Mein Erlebnis konstruktiver Kritik im vollbesetzten Bus
Es war einmal ein kühler Regentag in Zürich und ich war froh, als ich ins Tram einstieg und ins Trockene kam.
Es war sehr voll wie immer zur Feierabendzeit, aber zumindest bekam hatte ich einen Stehplatz. Auf der Fahrt beobachtete ich vor mich hinträumend die Spazierenden auf den Strassen.
Offenbar drehte ich dabei meinen Oberkörper ein wenig hin und her, denn plötzlich ertönte eine sanfte Stimme mit einem sympathischen osteuropäischen Akzent: «Liebärr Mennsch, kannst du mach’ ein bisschen mähr Aufpass’ mit deine Rucksack? Weisst du, ich leide.»
Ich drehte mich zu der Stimme hin. Da sass ein älterer kleiner Mann, der sanft lächelnd aufschaute. Reflexartig, ohne zu denken, entschuldigte ich mich.
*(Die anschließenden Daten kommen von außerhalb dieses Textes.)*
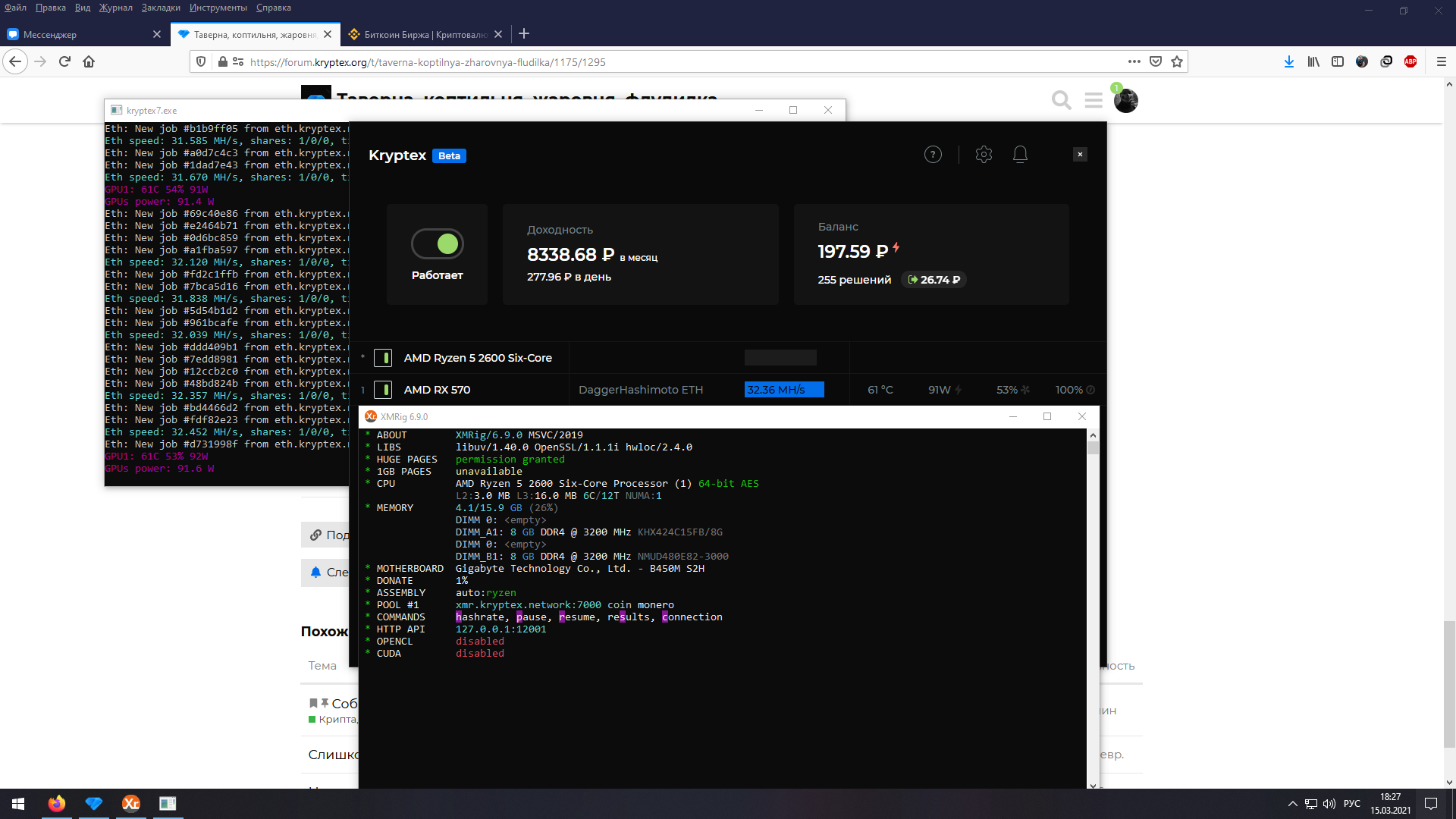The height and width of the screenshot is (819, 1456).
Task: Bookmark page with star icon
Action: [x=1177, y=62]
Ich freute mich sehr über die Qualität seiner Kritik und sagte zu mir selber. «Der hat sie drauf, die konstruktive Kritik. » Das Wichtigste war drin: Wertschätzung, Gegenstand, Auswirkung, Wunsch.
Jemand anderes hätte nichts gesagt, einfach gelitten, oder hätte etwas Aggressives geäussert: «Hey, fahr doch mit dem Auto, du Dubel!» Aber der alte Mann macht es perfekt, auch ohne an mein Seminar zu kommen. Auf der ganzen Heimfahrt lächelte ich und dachte: «Danke, alter Mann, du bist mein Vorbild.»